Why some people get migraines while others don’t? New research indicates that it might be due to specific brain changes in migraine sufferers, particularly, in the centrum semiovale, a white matter region underneath the cerebral cortex.
New data presented at the yearly meeting of the Radiological Society of North America points towards brain differences among patients with chronic and episodic migraine (without aura) and normal controls.
Previous research had identified the presence of white matter hyper intensities –lesions– in people having migraines, but the researchers investigated the perivascular spaces as well since these fluid-filled gaps surrounding brain blood vessels are crucial for maintenance of the glymphatic system, the brain’s clearance system.

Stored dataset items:
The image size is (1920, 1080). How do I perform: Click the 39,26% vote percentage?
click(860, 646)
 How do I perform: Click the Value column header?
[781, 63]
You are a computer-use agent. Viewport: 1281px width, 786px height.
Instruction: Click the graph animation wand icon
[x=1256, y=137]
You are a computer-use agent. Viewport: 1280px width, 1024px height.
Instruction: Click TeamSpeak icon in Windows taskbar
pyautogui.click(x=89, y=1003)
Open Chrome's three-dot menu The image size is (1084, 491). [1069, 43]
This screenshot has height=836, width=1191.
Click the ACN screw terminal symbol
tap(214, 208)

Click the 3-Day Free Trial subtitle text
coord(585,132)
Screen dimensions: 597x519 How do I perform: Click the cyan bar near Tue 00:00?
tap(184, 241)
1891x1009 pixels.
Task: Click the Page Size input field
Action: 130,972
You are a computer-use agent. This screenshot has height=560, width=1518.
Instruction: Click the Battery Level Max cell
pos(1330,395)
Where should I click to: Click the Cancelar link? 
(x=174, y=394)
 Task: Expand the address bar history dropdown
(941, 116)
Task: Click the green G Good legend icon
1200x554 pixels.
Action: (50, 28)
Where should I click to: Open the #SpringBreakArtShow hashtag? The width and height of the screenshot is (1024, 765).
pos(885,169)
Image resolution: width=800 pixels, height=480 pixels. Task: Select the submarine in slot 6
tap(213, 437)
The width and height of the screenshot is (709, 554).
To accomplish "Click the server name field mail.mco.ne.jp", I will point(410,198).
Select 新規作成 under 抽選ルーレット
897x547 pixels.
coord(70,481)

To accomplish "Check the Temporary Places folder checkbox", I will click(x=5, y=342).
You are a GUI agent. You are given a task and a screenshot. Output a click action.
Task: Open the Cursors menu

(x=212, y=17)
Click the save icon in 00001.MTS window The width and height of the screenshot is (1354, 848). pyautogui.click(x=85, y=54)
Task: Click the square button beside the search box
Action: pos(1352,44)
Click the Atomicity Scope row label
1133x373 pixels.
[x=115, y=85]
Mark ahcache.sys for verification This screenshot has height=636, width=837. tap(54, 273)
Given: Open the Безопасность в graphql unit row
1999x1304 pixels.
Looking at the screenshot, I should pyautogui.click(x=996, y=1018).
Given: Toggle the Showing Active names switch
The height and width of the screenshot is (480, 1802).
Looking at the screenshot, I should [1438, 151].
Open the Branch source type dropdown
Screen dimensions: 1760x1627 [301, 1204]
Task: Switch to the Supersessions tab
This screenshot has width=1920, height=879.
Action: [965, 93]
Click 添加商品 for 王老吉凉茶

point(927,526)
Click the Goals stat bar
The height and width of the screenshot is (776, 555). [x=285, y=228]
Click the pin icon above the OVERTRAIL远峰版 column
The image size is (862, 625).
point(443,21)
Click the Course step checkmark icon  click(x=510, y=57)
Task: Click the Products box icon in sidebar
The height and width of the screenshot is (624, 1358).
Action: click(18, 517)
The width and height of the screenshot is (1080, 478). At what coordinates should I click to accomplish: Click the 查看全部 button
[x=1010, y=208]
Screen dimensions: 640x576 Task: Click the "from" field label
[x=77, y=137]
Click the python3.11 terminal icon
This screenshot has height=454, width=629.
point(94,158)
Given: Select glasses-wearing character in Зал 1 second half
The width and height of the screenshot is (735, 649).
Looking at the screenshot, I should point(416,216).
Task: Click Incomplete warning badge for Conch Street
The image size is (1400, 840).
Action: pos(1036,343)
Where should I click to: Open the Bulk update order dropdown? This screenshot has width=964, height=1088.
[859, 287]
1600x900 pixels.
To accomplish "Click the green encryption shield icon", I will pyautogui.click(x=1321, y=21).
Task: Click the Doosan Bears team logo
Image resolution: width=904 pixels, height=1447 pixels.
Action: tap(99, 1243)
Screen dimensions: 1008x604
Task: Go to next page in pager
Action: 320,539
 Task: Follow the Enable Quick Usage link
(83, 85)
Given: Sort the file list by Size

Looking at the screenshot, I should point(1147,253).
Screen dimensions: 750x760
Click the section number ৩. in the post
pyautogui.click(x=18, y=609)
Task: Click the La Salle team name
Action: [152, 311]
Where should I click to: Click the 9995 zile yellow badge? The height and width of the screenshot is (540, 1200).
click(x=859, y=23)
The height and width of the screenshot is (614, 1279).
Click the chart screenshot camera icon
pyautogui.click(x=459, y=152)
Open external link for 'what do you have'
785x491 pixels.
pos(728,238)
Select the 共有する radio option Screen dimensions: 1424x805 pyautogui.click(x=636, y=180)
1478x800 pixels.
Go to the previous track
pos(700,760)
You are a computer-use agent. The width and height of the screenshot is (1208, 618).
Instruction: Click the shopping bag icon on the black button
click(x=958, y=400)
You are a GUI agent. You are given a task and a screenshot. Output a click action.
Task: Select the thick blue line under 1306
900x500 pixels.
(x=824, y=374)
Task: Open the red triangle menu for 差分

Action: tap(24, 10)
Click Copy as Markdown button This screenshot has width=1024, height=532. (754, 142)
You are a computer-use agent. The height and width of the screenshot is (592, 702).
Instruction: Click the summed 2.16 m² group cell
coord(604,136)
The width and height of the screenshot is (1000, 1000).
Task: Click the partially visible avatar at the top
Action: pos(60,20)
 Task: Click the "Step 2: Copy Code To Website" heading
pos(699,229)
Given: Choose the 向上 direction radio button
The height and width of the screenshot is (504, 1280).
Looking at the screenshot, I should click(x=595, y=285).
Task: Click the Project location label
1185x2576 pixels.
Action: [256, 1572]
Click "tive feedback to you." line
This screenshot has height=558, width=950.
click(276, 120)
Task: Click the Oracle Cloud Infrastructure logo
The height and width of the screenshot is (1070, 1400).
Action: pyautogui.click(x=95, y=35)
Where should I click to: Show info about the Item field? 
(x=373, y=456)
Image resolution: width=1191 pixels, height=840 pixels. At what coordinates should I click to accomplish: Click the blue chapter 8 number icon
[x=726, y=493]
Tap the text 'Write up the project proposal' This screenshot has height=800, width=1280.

**What you need to do**
Continue the text on migraine brain research from its last sentence. The records are separate material with no connection to the text.

**Response area**
Brain scans in 10 patients with migraine (10 chronic and 10 episodic) and 5 controls showed significant changes in the perivascular spaces within the centrum semiovale in participants who had migraines. In this group, the quantity of these changes correlated to the presence of white matter lesions. The bigger perivascular changes observed in patients with migraine may point out to a deregulated lymphatic system and brain toxicity as the guilty party in migraine development. Although no differences in the severity of white matter lesions were found between controls and patients with migraine, its correlation with perivascular changes might indicate that they are a precursor of further brain lesions.
Despite the interesting findings, this research is only correlational. Further research should focus on investigating the implication of the lymphatic system and perivascular spaces in migraine development, as this research might have important treatment implications for this incapacitating type of headache.